Return the following lines word for word, all of them.

START Data

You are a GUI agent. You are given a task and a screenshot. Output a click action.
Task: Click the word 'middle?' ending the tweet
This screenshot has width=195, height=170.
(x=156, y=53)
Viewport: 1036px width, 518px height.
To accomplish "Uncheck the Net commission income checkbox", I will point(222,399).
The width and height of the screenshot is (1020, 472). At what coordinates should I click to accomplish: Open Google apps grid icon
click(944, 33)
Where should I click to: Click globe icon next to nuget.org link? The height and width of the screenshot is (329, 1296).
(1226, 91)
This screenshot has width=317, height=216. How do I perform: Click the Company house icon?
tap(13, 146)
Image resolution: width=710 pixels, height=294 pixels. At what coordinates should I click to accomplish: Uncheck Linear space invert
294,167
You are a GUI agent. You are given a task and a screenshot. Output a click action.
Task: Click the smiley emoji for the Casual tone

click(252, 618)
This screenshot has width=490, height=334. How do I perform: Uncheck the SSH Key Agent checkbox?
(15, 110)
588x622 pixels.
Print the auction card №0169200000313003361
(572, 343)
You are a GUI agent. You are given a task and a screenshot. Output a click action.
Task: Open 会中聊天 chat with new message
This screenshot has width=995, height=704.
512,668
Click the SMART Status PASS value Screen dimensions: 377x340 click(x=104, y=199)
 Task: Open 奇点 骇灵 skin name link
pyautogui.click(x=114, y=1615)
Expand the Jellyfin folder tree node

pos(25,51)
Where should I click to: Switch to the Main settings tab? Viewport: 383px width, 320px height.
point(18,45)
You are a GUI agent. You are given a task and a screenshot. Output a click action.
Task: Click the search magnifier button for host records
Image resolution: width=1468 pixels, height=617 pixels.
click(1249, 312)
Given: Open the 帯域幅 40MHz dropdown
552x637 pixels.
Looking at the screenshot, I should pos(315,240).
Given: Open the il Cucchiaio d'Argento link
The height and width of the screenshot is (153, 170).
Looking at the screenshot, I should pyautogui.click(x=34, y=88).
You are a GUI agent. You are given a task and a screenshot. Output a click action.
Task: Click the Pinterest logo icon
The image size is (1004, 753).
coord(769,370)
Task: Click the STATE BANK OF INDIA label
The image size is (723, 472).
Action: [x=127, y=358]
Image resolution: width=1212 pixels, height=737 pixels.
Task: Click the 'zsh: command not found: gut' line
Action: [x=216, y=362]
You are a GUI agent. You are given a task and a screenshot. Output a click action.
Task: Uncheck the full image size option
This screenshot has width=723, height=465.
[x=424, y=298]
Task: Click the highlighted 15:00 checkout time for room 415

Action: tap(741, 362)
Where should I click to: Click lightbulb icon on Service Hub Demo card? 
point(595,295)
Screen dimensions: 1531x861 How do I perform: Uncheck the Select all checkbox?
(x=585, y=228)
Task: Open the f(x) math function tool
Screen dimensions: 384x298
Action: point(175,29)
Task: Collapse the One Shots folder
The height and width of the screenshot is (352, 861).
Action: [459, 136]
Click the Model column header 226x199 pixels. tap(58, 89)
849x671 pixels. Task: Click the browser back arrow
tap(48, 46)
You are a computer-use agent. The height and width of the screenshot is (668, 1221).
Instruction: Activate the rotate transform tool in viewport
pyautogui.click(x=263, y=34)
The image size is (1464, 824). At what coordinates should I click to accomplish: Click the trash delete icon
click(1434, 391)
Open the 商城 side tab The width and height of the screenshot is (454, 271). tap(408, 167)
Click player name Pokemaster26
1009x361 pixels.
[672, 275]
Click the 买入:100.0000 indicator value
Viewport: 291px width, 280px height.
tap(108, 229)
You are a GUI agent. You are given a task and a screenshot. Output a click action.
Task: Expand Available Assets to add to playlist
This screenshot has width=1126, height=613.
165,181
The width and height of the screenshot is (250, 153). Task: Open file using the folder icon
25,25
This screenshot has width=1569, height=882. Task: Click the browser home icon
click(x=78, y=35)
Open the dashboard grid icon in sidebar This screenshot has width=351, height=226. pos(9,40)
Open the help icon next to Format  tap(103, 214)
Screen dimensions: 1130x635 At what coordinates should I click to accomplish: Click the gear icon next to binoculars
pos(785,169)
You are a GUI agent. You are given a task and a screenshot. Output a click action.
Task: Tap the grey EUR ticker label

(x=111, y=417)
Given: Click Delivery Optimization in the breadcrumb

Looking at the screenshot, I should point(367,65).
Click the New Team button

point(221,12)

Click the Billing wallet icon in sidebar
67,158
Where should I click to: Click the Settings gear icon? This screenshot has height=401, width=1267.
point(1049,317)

END Data

**Response to the exercise**
You are a GUI agent. You are given a task and a screenshot. Output a click action.
Task: Click the word 'middle?' ending the tweet
This screenshot has width=195, height=170.
(x=156, y=53)
Viewport: 1036px width, 518px height.
To accomplish "Uncheck the Net commission income checkbox", I will point(222,399).
The width and height of the screenshot is (1020, 472). At what coordinates should I click to accomplish: Open Google apps grid icon
click(944, 33)
Where should I click to: Click globe icon next to nuget.org link? The height and width of the screenshot is (329, 1296).
(1226, 91)
This screenshot has width=317, height=216. How do I perform: Click the Company house icon?
tap(13, 146)
Image resolution: width=710 pixels, height=294 pixels. At what coordinates should I click to accomplish: Uncheck Linear space invert
294,167
You are a GUI agent. You are given a task and a screenshot. Output a click action.
Task: Click the smiley emoji for the Casual tone

click(252, 618)
This screenshot has width=490, height=334. How do I perform: Uncheck the SSH Key Agent checkbox?
(15, 110)
588x622 pixels.
Print the auction card №0169200000313003361
(572, 343)
You are a GUI agent. You are given a task and a screenshot. Output a click action.
Task: Open 会中聊天 chat with new message
This screenshot has width=995, height=704.
512,668
Click the SMART Status PASS value Screen dimensions: 377x340 click(x=104, y=199)
 Task: Open 奇点 骇灵 skin name link
pyautogui.click(x=114, y=1615)
Expand the Jellyfin folder tree node

pos(25,51)
Where should I click to: Switch to the Main settings tab? Viewport: 383px width, 320px height.
point(18,45)
You are a GUI agent. You are given a task and a screenshot. Output a click action.
Task: Click the search magnifier button for host records
Image resolution: width=1468 pixels, height=617 pixels.
click(1249, 312)
Given: Open the 帯域幅 40MHz dropdown
552x637 pixels.
Looking at the screenshot, I should pos(315,240).
Given: Open the il Cucchiaio d'Argento link
The height and width of the screenshot is (153, 170).
Looking at the screenshot, I should pyautogui.click(x=34, y=88).
You are a GUI agent. You are given a task and a screenshot. Output a click action.
Task: Click the Pinterest logo icon
The image size is (1004, 753).
coord(769,370)
Task: Click the STATE BANK OF INDIA label
The image size is (723, 472).
Action: [x=127, y=358]
Image resolution: width=1212 pixels, height=737 pixels.
Task: Click the 'zsh: command not found: gut' line
Action: [x=216, y=362]
You are a GUI agent. You are given a task and a screenshot. Output a click action.
Task: Uncheck the full image size option
This screenshot has width=723, height=465.
[x=424, y=298]
Task: Click the highlighted 15:00 checkout time for room 415

Action: tap(741, 362)
Where should I click to: Click lightbulb icon on Service Hub Demo card? 
point(595,295)
Screen dimensions: 1531x861 How do I perform: Uncheck the Select all checkbox?
(x=585, y=228)
Task: Open the f(x) math function tool
Screen dimensions: 384x298
Action: point(175,29)
Task: Collapse the One Shots folder
The height and width of the screenshot is (352, 861).
Action: [459, 136]
Click the Model column header 226x199 pixels. tap(58, 89)
849x671 pixels. Task: Click the browser back arrow
tap(48, 46)
You are a computer-use agent. The height and width of the screenshot is (668, 1221).
Instruction: Activate the rotate transform tool in viewport
pyautogui.click(x=263, y=34)
The image size is (1464, 824). At what coordinates should I click to accomplish: Click the trash delete icon
click(1434, 391)
Open the 商城 side tab The width and height of the screenshot is (454, 271). tap(408, 167)
Click player name Pokemaster26
1009x361 pixels.
[672, 275]
Click the 买入:100.0000 indicator value
Viewport: 291px width, 280px height.
tap(108, 229)
You are a GUI agent. You are given a task and a screenshot. Output a click action.
Task: Expand Available Assets to add to playlist
This screenshot has width=1126, height=613.
165,181
The width and height of the screenshot is (250, 153). Task: Open file using the folder icon
25,25
This screenshot has width=1569, height=882. Task: Click the browser home icon
click(x=78, y=35)
Open the dashboard grid icon in sidebar This screenshot has width=351, height=226. pos(9,40)
Open the help icon next to Format  tap(103, 214)
Screen dimensions: 1130x635 At what coordinates should I click to accomplish: Click the gear icon next to binoculars
pos(785,169)
You are a GUI agent. You are given a task and a screenshot. Output a click action.
Task: Tap the grey EUR ticker label

(x=111, y=417)
Given: Click Delivery Optimization in the breadcrumb

Looking at the screenshot, I should point(367,65).
Click the New Team button

point(221,12)

Click the Billing wallet icon in sidebar
67,158
Where should I click to: Click the Settings gear icon? This screenshot has height=401, width=1267.
point(1049,317)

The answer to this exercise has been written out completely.